PROBLEM DETAILS: Please print each record below exactly as it is written.

RECORDS SHOWN:

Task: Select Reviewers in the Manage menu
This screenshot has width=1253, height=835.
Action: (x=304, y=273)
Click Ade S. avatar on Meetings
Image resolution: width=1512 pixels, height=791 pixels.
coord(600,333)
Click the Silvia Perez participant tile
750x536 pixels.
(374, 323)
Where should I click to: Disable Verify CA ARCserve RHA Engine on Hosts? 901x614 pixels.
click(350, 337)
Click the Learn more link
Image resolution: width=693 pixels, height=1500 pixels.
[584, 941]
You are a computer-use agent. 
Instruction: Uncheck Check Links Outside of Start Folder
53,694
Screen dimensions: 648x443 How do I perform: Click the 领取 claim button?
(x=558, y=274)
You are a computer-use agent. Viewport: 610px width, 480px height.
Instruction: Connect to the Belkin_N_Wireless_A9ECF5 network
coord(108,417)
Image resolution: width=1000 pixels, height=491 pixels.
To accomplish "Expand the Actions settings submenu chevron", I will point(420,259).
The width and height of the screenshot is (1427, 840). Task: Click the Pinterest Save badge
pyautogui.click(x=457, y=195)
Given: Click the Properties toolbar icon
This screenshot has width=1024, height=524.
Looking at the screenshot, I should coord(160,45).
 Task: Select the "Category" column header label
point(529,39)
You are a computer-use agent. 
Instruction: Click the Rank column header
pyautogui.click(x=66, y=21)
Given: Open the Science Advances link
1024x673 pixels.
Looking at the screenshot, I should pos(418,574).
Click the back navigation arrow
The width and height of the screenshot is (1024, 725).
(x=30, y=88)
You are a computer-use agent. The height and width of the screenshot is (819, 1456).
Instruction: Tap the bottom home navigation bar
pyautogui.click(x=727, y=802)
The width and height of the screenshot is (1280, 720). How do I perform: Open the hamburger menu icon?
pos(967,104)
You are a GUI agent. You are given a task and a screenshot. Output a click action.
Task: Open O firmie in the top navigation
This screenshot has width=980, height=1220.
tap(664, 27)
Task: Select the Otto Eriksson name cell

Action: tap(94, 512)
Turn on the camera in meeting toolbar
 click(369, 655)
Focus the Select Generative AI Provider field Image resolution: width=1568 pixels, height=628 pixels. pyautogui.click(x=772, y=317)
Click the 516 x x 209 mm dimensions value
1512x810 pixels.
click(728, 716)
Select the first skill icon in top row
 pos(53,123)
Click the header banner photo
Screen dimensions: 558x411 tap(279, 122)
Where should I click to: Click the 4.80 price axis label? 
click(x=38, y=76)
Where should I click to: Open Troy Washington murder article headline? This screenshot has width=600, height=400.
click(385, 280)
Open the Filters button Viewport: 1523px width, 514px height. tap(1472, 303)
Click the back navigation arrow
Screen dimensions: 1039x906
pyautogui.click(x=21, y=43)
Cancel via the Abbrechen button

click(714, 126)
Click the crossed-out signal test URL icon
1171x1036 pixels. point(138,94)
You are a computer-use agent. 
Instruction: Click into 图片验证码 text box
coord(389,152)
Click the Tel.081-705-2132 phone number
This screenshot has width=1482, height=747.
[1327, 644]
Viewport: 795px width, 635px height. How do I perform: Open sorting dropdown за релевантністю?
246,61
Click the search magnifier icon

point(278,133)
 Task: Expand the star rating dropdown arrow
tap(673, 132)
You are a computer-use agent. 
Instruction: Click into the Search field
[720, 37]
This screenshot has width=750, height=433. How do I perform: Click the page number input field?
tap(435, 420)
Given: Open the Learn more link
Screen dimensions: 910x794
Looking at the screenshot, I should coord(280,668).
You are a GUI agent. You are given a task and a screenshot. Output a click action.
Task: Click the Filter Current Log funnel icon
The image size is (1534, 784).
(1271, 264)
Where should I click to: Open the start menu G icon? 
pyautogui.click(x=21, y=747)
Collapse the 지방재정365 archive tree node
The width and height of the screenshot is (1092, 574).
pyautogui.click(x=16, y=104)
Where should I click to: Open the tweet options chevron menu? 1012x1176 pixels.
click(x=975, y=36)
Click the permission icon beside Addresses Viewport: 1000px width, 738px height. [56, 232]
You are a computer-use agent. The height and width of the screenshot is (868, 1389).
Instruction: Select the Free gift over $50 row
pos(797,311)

EXERCISE RESPONSE:
Task: Select Reviewers in the Manage menu
This screenshot has width=1253, height=835.
Action: (x=304, y=273)
Click Ade S. avatar on Meetings
Image resolution: width=1512 pixels, height=791 pixels.
coord(600,333)
Click the Silvia Perez participant tile
750x536 pixels.
(374, 323)
Where should I click to: Disable Verify CA ARCserve RHA Engine on Hosts? 901x614 pixels.
click(350, 337)
Click the Learn more link
Image resolution: width=693 pixels, height=1500 pixels.
[584, 941]
You are a computer-use agent. 
Instruction: Uncheck Check Links Outside of Start Folder
53,694
Screen dimensions: 648x443 How do I perform: Click the 领取 claim button?
(x=558, y=274)
You are a computer-use agent. Viewport: 610px width, 480px height.
Instruction: Connect to the Belkin_N_Wireless_A9ECF5 network
coord(108,417)
Image resolution: width=1000 pixels, height=491 pixels.
To accomplish "Expand the Actions settings submenu chevron", I will point(420,259).
The width and height of the screenshot is (1427, 840). Task: Click the Pinterest Save badge
pyautogui.click(x=457, y=195)
Given: Click the Properties toolbar icon
This screenshot has width=1024, height=524.
Looking at the screenshot, I should coord(160,45).
 Task: Select the "Category" column header label
point(529,39)
You are a computer-use agent. 
Instruction: Click the Rank column header
pyautogui.click(x=66, y=21)
Given: Open the Science Advances link
1024x673 pixels.
Looking at the screenshot, I should pos(418,574).
Click the back navigation arrow
The width and height of the screenshot is (1024, 725).
(x=30, y=88)
You are a computer-use agent. The height and width of the screenshot is (819, 1456).
Instruction: Tap the bottom home navigation bar
pyautogui.click(x=727, y=802)
The width and height of the screenshot is (1280, 720). How do I perform: Open the hamburger menu icon?
pos(967,104)
You are a GUI agent. You are given a task and a screenshot. Output a click action.
Task: Open O firmie in the top navigation
This screenshot has width=980, height=1220.
tap(664, 27)
Task: Select the Otto Eriksson name cell

Action: tap(94, 512)
Turn on the camera in meeting toolbar
 click(369, 655)
Focus the Select Generative AI Provider field Image resolution: width=1568 pixels, height=628 pixels. pyautogui.click(x=772, y=317)
Click the 516 x x 209 mm dimensions value
1512x810 pixels.
click(728, 716)
Select the first skill icon in top row
 pos(53,123)
Click the header banner photo
Screen dimensions: 558x411 tap(279, 122)
Where should I click to: Click the 4.80 price axis label? 
click(x=38, y=76)
Where should I click to: Open Troy Washington murder article headline? This screenshot has width=600, height=400.
click(385, 280)
Open the Filters button Viewport: 1523px width, 514px height. tap(1472, 303)
Click the back navigation arrow
Screen dimensions: 1039x906
pyautogui.click(x=21, y=43)
Cancel via the Abbrechen button

click(714, 126)
Click the crossed-out signal test URL icon
1171x1036 pixels. point(138,94)
You are a computer-use agent. 
Instruction: Click into 图片验证码 text box
coord(389,152)
Click the Tel.081-705-2132 phone number
This screenshot has width=1482, height=747.
[1327, 644]
Viewport: 795px width, 635px height. How do I perform: Open sorting dropdown за релевантністю?
246,61
Click the search magnifier icon

point(278,133)
 Task: Expand the star rating dropdown arrow
tap(673, 132)
You are a computer-use agent. 
Instruction: Click into the Search field
[720, 37]
This screenshot has width=750, height=433. How do I perform: Click the page number input field?
tap(435, 420)
Given: Open the Learn more link
Screen dimensions: 910x794
Looking at the screenshot, I should coord(280,668).
You are a GUI agent. You are given a task and a screenshot. Output a click action.
Task: Click the Filter Current Log funnel icon
The image size is (1534, 784).
(1271, 264)
Where should I click to: Open the start menu G icon? 
pyautogui.click(x=21, y=747)
Collapse the 지방재정365 archive tree node
The width and height of the screenshot is (1092, 574).
pyautogui.click(x=16, y=104)
Where should I click to: Open the tweet options chevron menu? 1012x1176 pixels.
click(x=975, y=36)
Click the permission icon beside Addresses Viewport: 1000px width, 738px height. [56, 232]
You are a computer-use agent. The height and width of the screenshot is (868, 1389).
Instruction: Select the Free gift over $50 row
pos(797,311)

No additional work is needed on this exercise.